À mesure que nous avançions, je sentais le froid glacial qui m’avait saisi à ma sortie du ponton augmenter d’intensité ; c’était à peine si je pouvais me soutenir sur l’eau, tant il entravait mes mouvements. Je fis part de ma position à Bertaud.

— Et moi, cher ami, me répondit-il, te figures-tu donc que mon corps n’est pas composé de chair et d’os comme le tien ?.. Je ne sais pas comment je n’ai pas encore coulé à fond… Une idée ! si nous faisions la planche ?

Nous nous retournâmes sur le dos, et ce changement de position, en donnant plus de liberté à nos mouvements, nous rendit un peu de chaleur.

— Dis donc, Louis, me dit Bertaud, sais-tu bien que je commence à craindre que nous ne nous soyons trompés de direction, et qu’au lieu de nous diriger vers la terre nous soyons entrés dans le port… car enfin, si nous ne nous étions pas trompés, nous aurions dû depuis longtemps atteindre la terre.

Déjà cette idée m’était venue, mais, craignant de décourager Bertaud, je n’avais osé la lui communiquer.

Il me fut bientôt impossible de conserver le moindre doute à cet égard ; il était de toute évidence que, laissant la terre à notre droite, nous nous étions engagés dans le port.

Notre position devenait affreuse, presque désespérée ; j’eusse bien volontiers accepté en ce moment le secours des Anglais pour regagner notre ponton. La nuit, de plus en plus obscure, ne nous permettait pas d’apercevoir à plus d’une brasse devant nous ; le froid, de plus en plus vif, engourdissait nos membres et nous ôtait ou du moins m’ôtait toute énergie, car quant à Bertaud, indomptable dans sa résolution, il se préoccupait fort peu du danger qu’il courait et ne pensait qu’à conquérir et assurer sa liberté.

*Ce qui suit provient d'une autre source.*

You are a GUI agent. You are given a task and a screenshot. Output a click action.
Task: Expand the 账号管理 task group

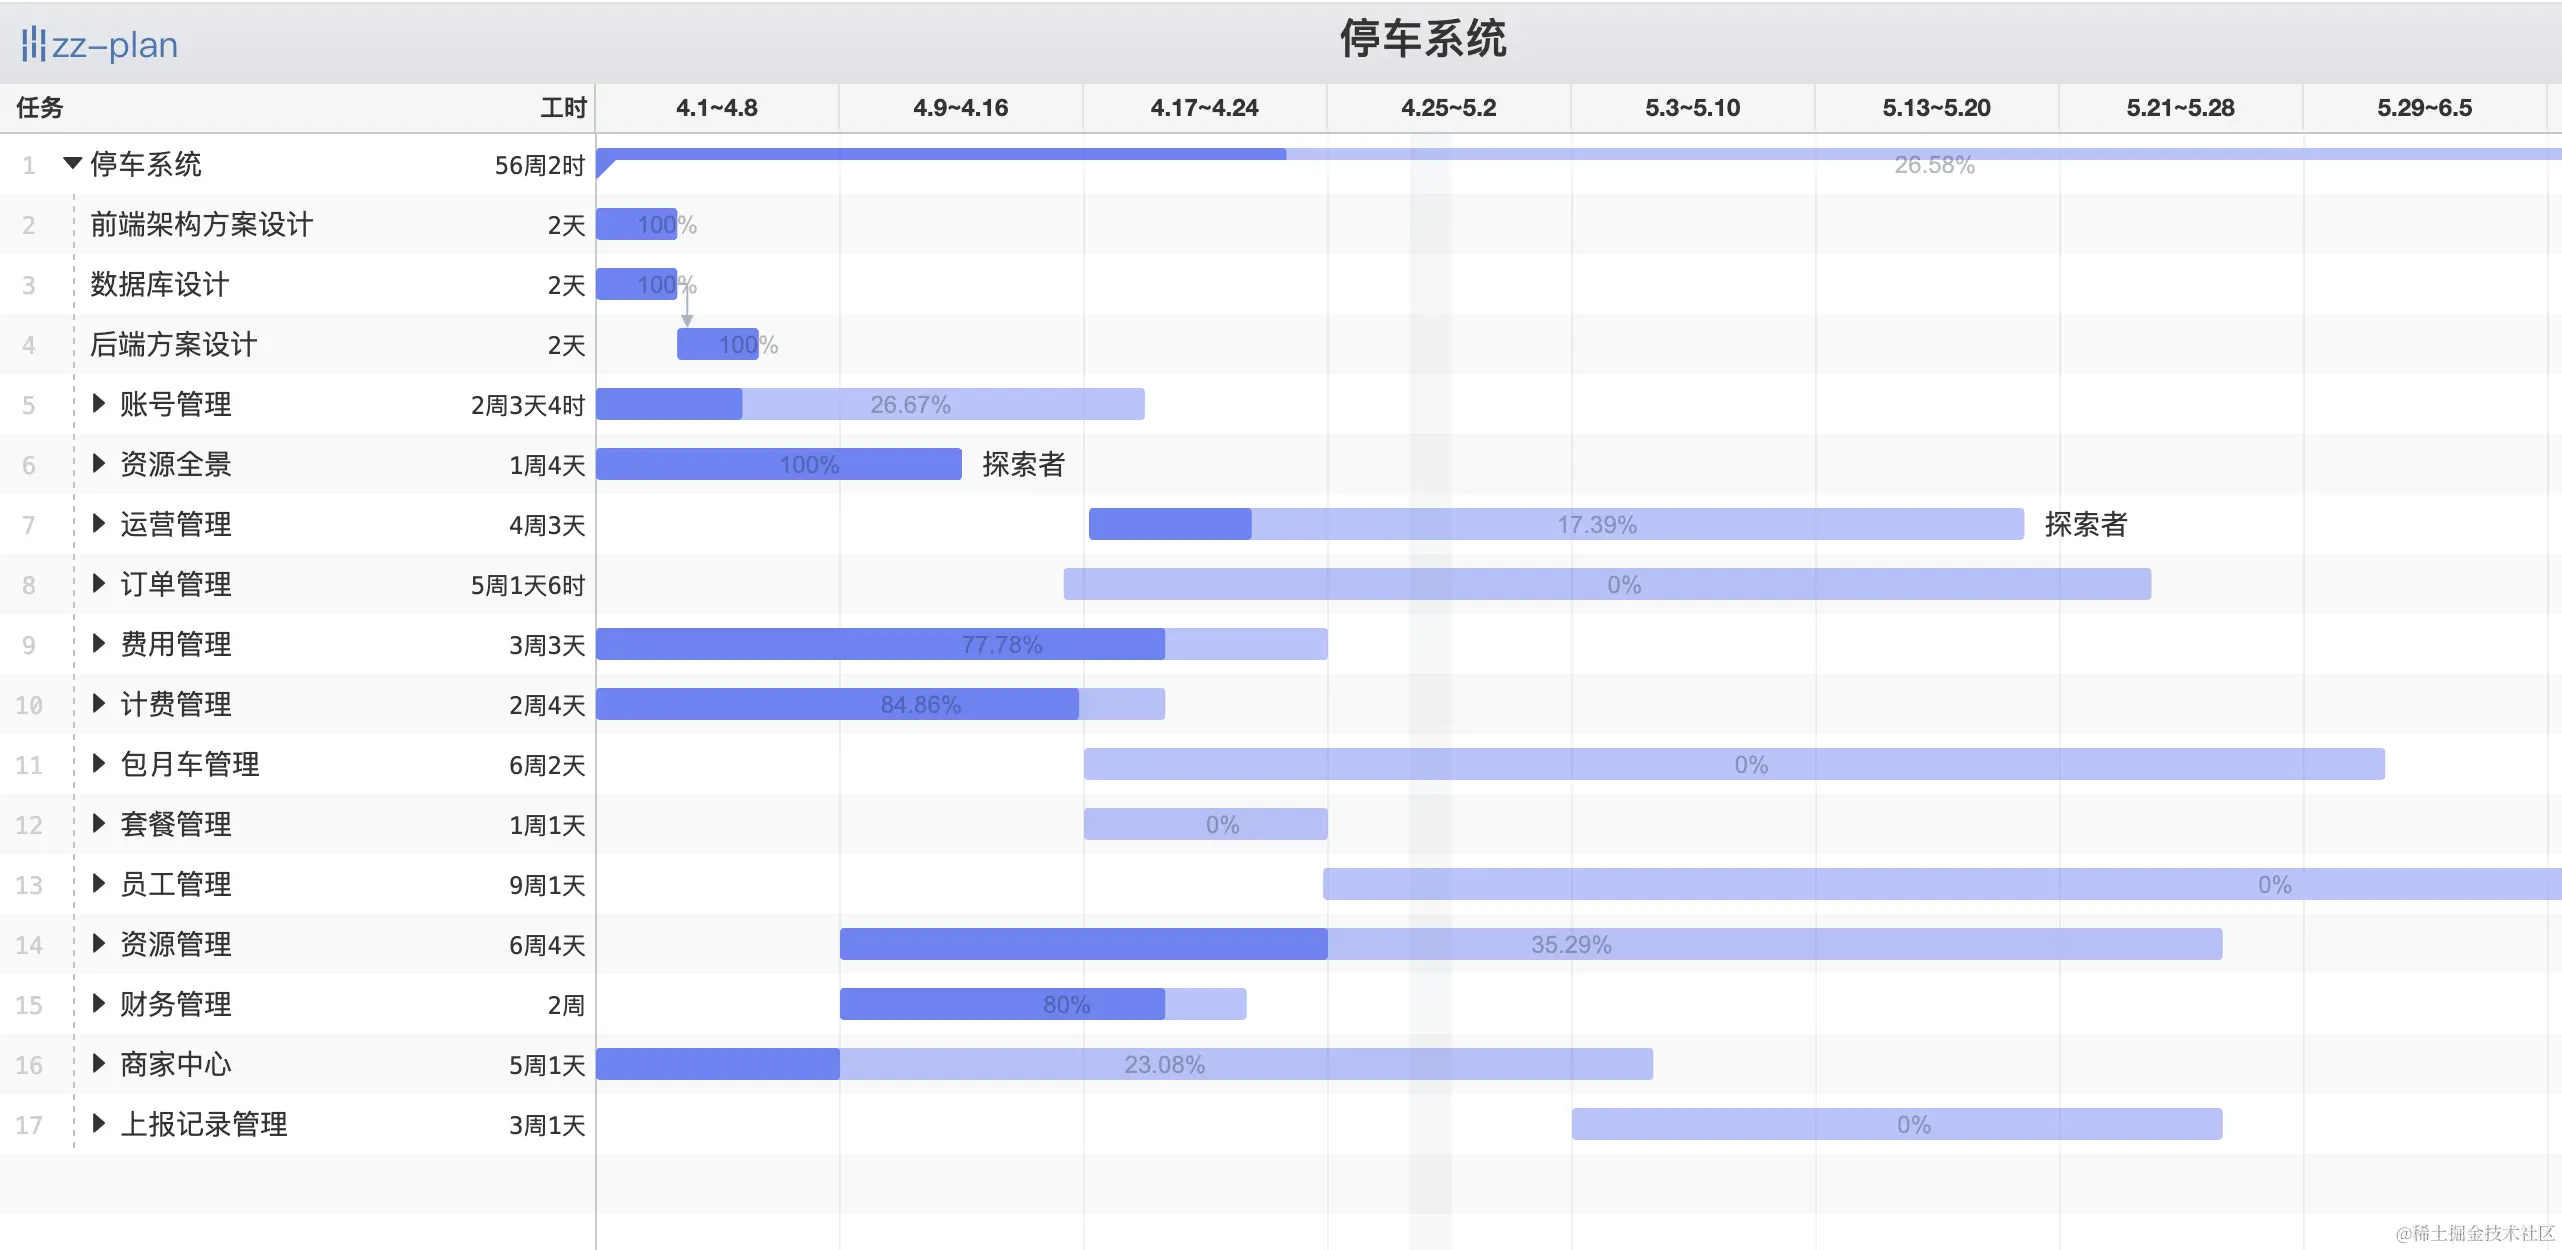[98, 403]
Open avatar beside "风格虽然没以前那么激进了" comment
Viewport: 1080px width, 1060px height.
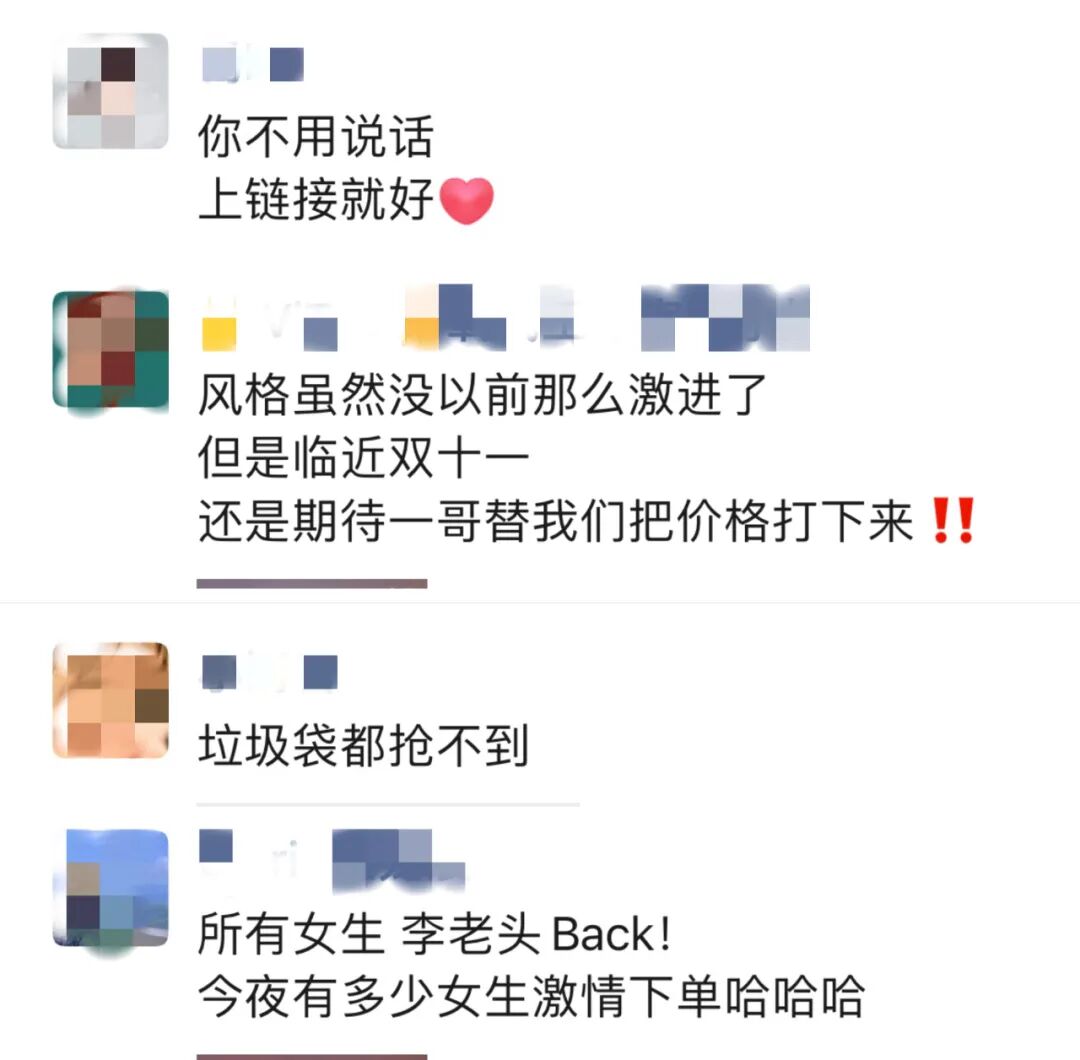point(111,350)
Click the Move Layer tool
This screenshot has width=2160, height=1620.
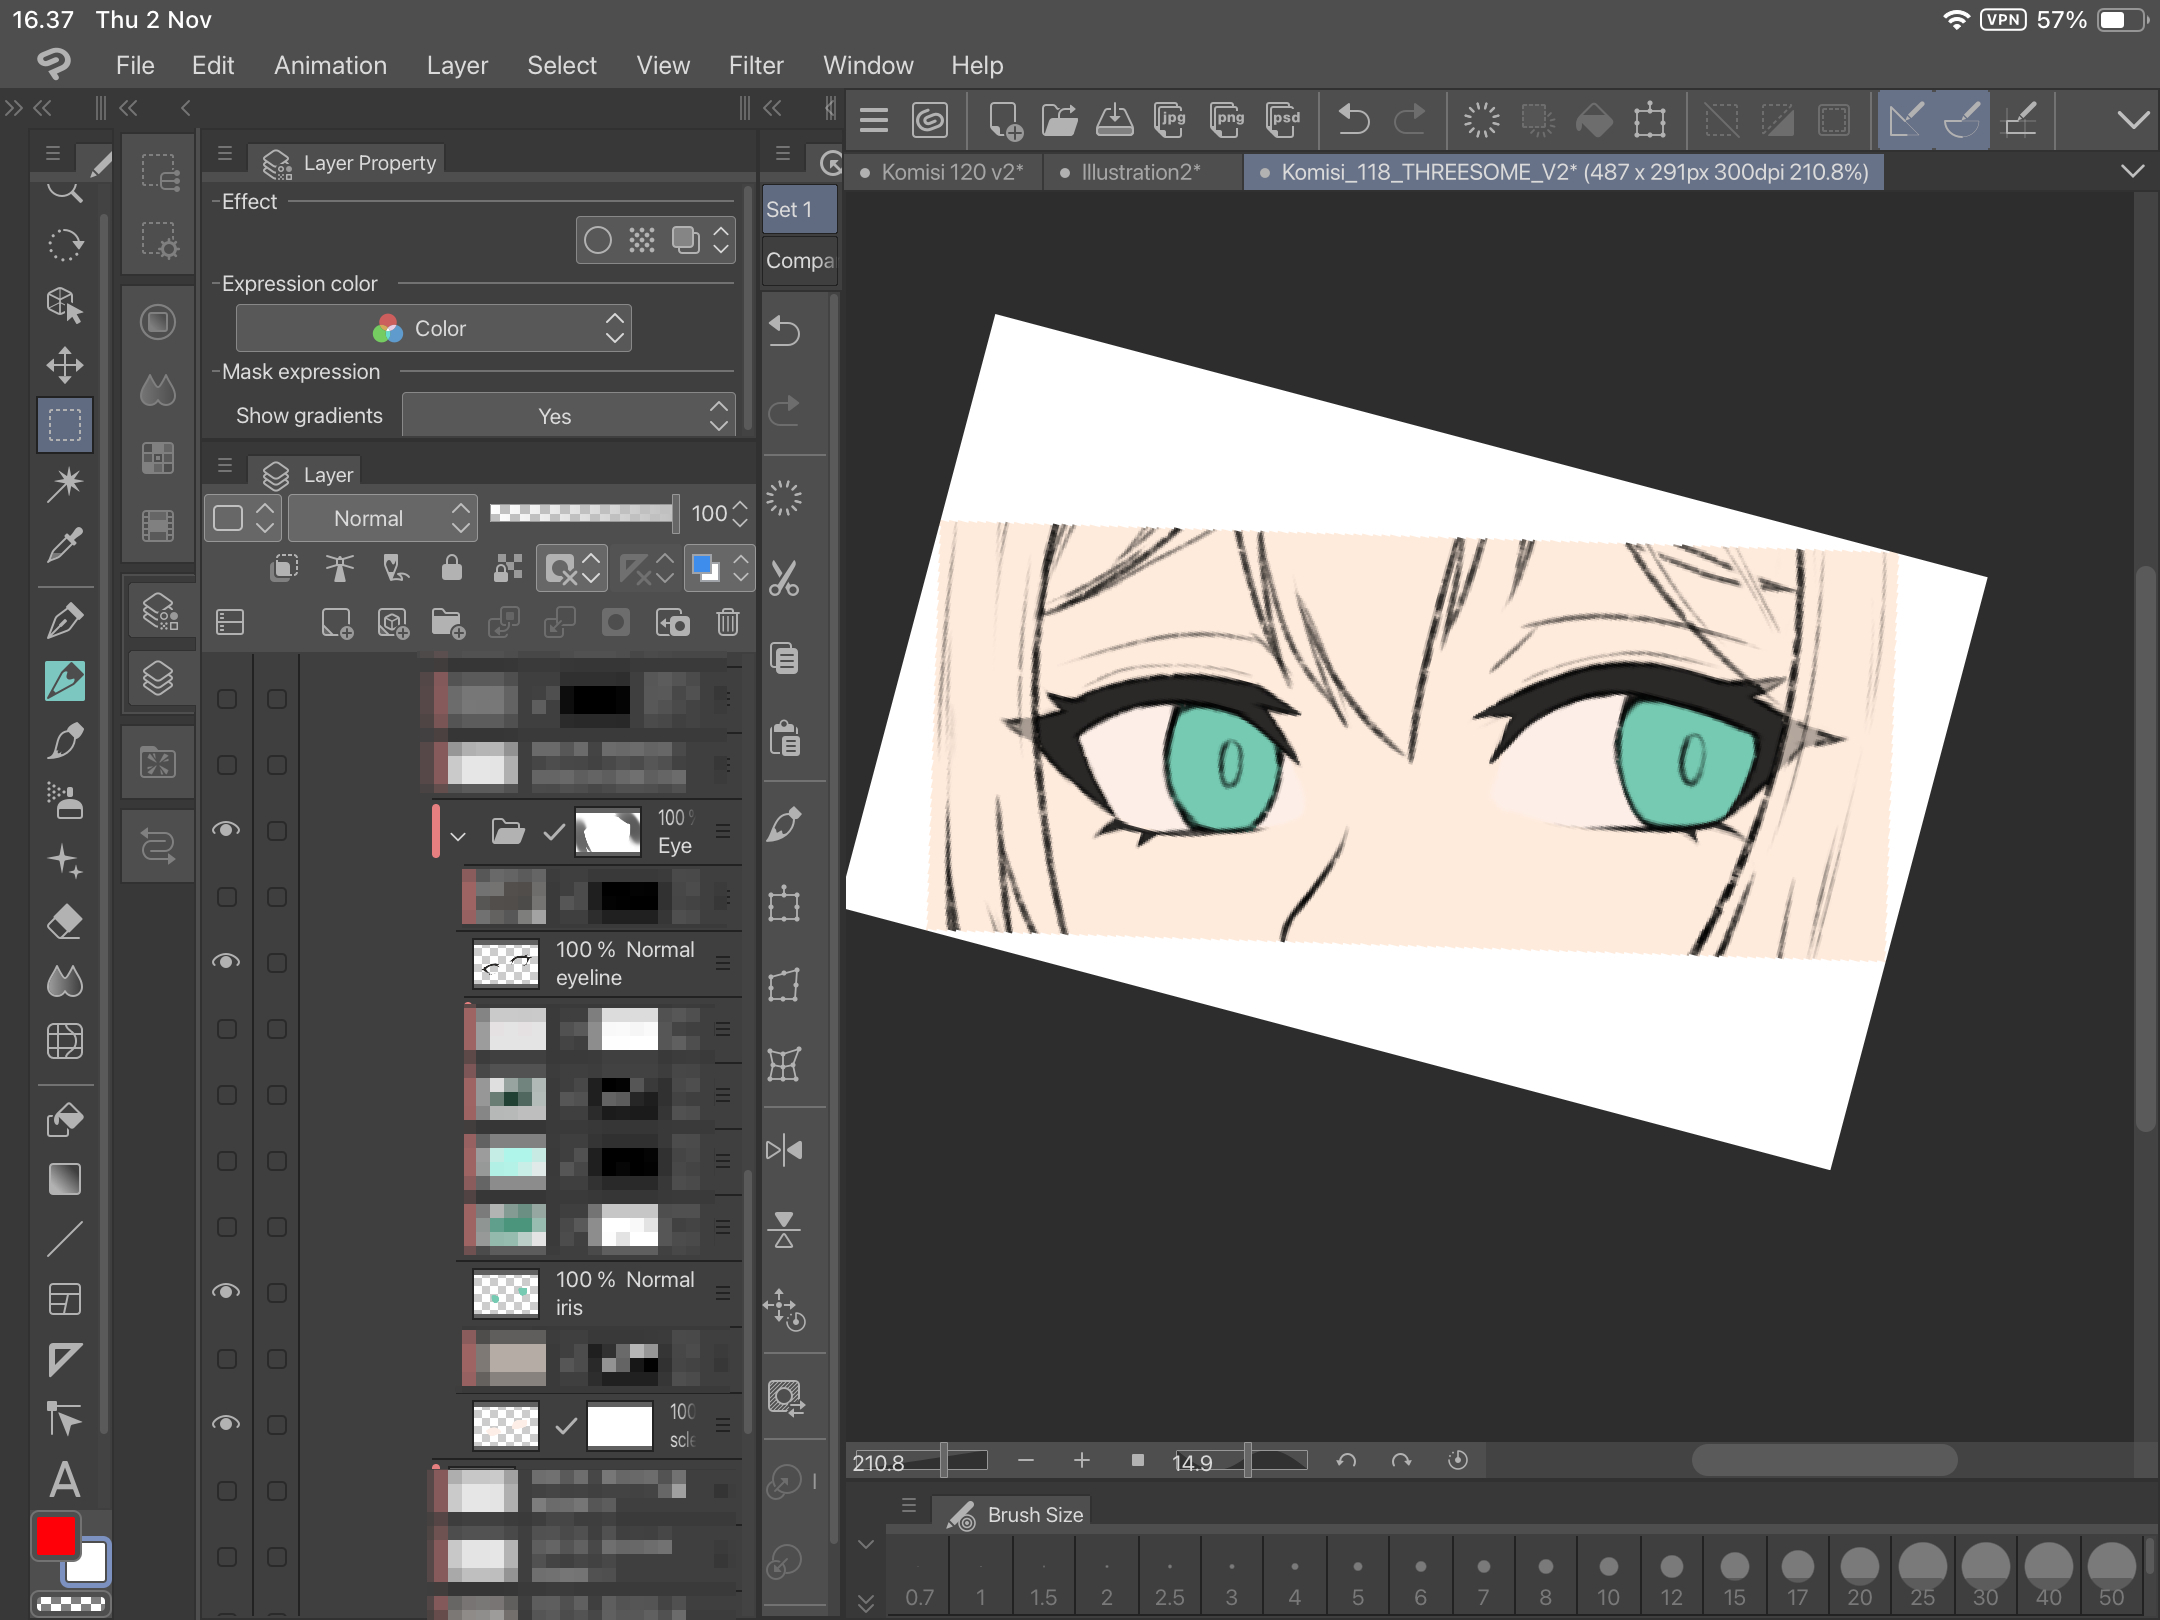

Nous continuâmes encore à nager pendant environ un quart d’heure. Ce laps de temps écoulé, je sentis que mes forces me manquaient et que je ne pouvais plus avancer.

— Bertaud, murmurai-je, peux-tu me soutenir un peu sur l’eau pendant que je boirai une gorgée de rhum ?.. sans cela, je suis un homme mort… je me noie.

— Appuie-toi d’une main sur mon épaule, me répondit-il en se plaçant devant moi, tandis que de l’autre tu prendras le flacon de rhum qui se trouve hors du sac pendu à mon cou…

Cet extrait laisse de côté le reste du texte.